Как-то под вечер небо заслонили тучи. Ночлег пришлось искать раньше обычного. Они направились к чаще с огромными ветвистыми деревьями. Их кроны были плотным шатром, и даже в лучах еще не поглощенного тучами солнца здесь царил полумрак. Грачев, избрав за правило обследовать места стоянок, бродил среди сплетения узловатых корней, собирал валежник для костра и старался распознать следы опасных зверей. Он уже повернул назад, когда наткнулся на остатки сернобыка и некоторое время удивленно разглядывал их. Реберные кости, даже прочные берцовые были перекушены, словно хищник имел дело с тщедушным зверьком. В его понятии ни лев, ни большеголовая гиена не обладали столь мощными челюстями, чтобы так вот расправиться с жертвой. На твердой от засухи почве Андрей не нашел следов и стал пробираться дальше, пока за стволами пальм не увидел растерзанного молодого слона.
- Мы попали в дурное место, - сообщил он, мрачно наблюдая за приготовлениями Эвис к вечеру. - Поблизости поселилась странная бестия. Исходя из того, что я видел, это не лев, а нечто крупнее и страшнее. - Он в нескольких словах рассказал о находке и поспешил запастись топливом для костра. Менять место стоянки было уже поздно, да и опаснее, чем тихо отсидеться, уповая на магию огня и аттлийских богов, власть которых сюда вряд ли достигала.
Темнело быстро. Раскаты грома напоминали о проливном дожде, полоскавшем южную степь. Пламя трепетало за сложенными стенкой камнями, и на прутьях шипели сладкие маслянистые клубни, которые Эвис выкапывала на берегах ручьев, считая их лакомством, всегда запасала вдоволь. Грачева весь вечер не покидала тревога, а с приближением грозы он забеспокоился больше. Удаляясь во тьму, он возвращался, бросал в огонь охапки сушняка и оглядывал заросли лихорадочно блестящими глазами.
- Уймись наконец, - сказала Эвис. - Ты рискуешь остаться голодным. И, конечно, тогда будешь злее того таинственного зверя.
- Не время думать о желудке. Я сказал тебе: здесь дурное место. Пожалуй, самое дурное из всех пройденных.
Упали первые капли дождя. Свежий ветер подул, срывая трепетавшее пламя.
- Дождь зальет костер. Его шелест скрадет остальные звуки, - размышлял Грачев. - Ты понимаешь, что нас ожидает совсем скоро? Мы будем плавать по уши в грязи и видеть друг друга лишь при вспышках молний! Прекращай-ка с этим! - Концом копья он столкнул обжаренные плоды в огонь.
- Андрей! - Эвис вскочила и подступила к нему. - Как мы пришли в Ильгодо, ты стал нетерпим ко всему вокруг! Ты деспотичен! Груб, как не ведающий человеческого достоинства дикарь! Даже во сне вместо меня ты обнимаешь это копье! Опусти его! Что ты молчишь?!

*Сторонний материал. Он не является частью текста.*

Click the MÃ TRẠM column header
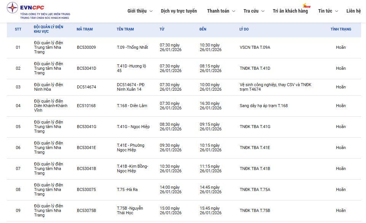Viewport: 366px width, 223px height. pos(84,29)
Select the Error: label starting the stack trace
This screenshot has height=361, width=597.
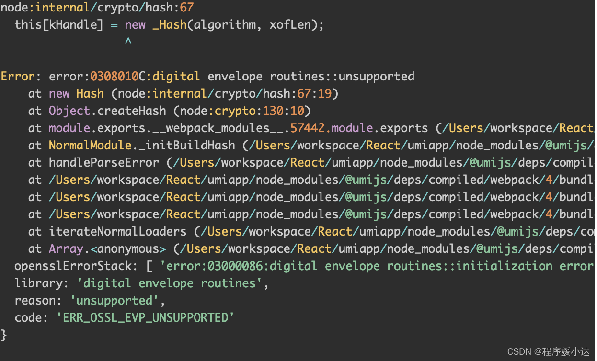click(17, 76)
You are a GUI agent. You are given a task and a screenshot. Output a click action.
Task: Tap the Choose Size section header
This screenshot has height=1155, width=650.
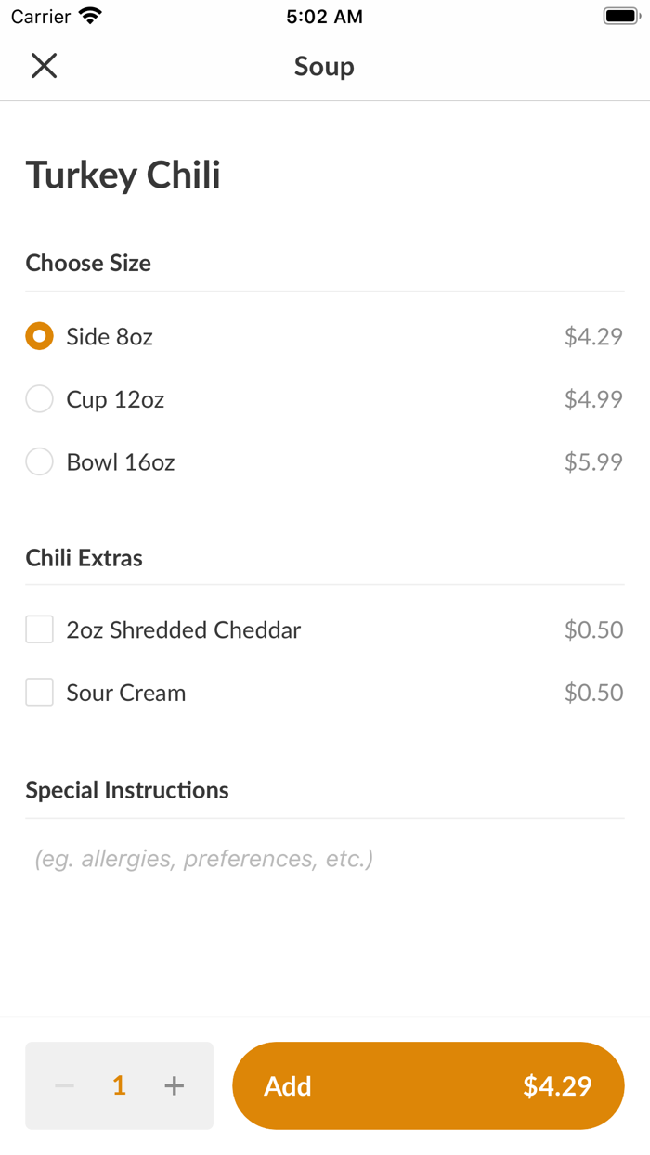(88, 263)
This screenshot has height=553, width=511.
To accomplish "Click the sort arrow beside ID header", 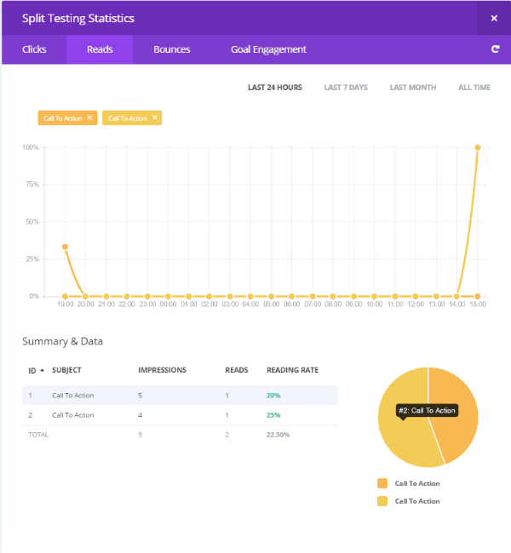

- А ты беспечна, как на воскресной прогулке. Живешь своими благими фантазиями. Я не желаю пугать, но все же напомню: каждое мгновение в проклятом Ильгодо может стать для кого-то последним. Твои же действия будто намеренно нацелены снизить наши и без того не великие шансы.
- Мои боги! Да ты только и занят поиском врага: в недвижимом камне, в тени куста! Во мне, наконец! Ты спешишь их выдумывать!…
- Не будь дурой!
- Мне становится страшно с тобой!
- Замолчи! - Видя беспокойство лошадей, Грачев поднял горящую ветвь и приблизился к свисавшим пологом лианам. Дождь хлестал во всю силу. Плотные кроны деревьев больше не сдерживали натиска стихии. Вспышки молний синими отблесками освещали разветвленные стволы и дрожащие на ветру заросли у подножья холма. Там, за кустами, приникшими к земле мокрыми кистями цветов, Грачев различил движение двух могучих тел.
- Лезь на дерево! - скомандовал он, обернувшись; в глазах его тоже сверкали молнии.
- Я не собираюсь исполнять твои прихоти!
Не подозревая об опасности, Эвис выскочила из укрытия под дождевые струи и хотела сказать что-то еще. Тогда Грачев схватил ее и почти швырнул к развилке ветвей. В тот миг словно громовое эхо раздался голос зверя. Лошади храпели, отчаянно били копытами землю. Повергая в ужас округу, где-то рядом вопил неведомый зверь.
- Моя Рена! - вскрикнула Эвис.
- Мне хватает заботы о тебе! Скорее!
Подталкивая ее вперед, Грачев карабкался по скользкому стволу, стараясь в пляске молний разглядеть пригодные для подъема ответвления. Лошади внизу уже замолчали. Сквозь шум проливного дождя слышалась возня и лязг челюстей.
- Теперь моли своих богов, чтобы чудовища не оказались обезьяноподобными, как мы! - произнес он со зловещим оттенком. - Знаю только - это очень необычные твари.
Он сел на раздвоенный сук и прижал Эвис к стволу.
- Я, наверное, сошла с ума, - отозвалась она. - Зачем я позволяю себе спорить с тобой, если эта земля так жестоко спорит с нами?! Ты видел их?
- Нет. Нечто смутное в зарослях. Похожее на рельефы древних могильников Нании.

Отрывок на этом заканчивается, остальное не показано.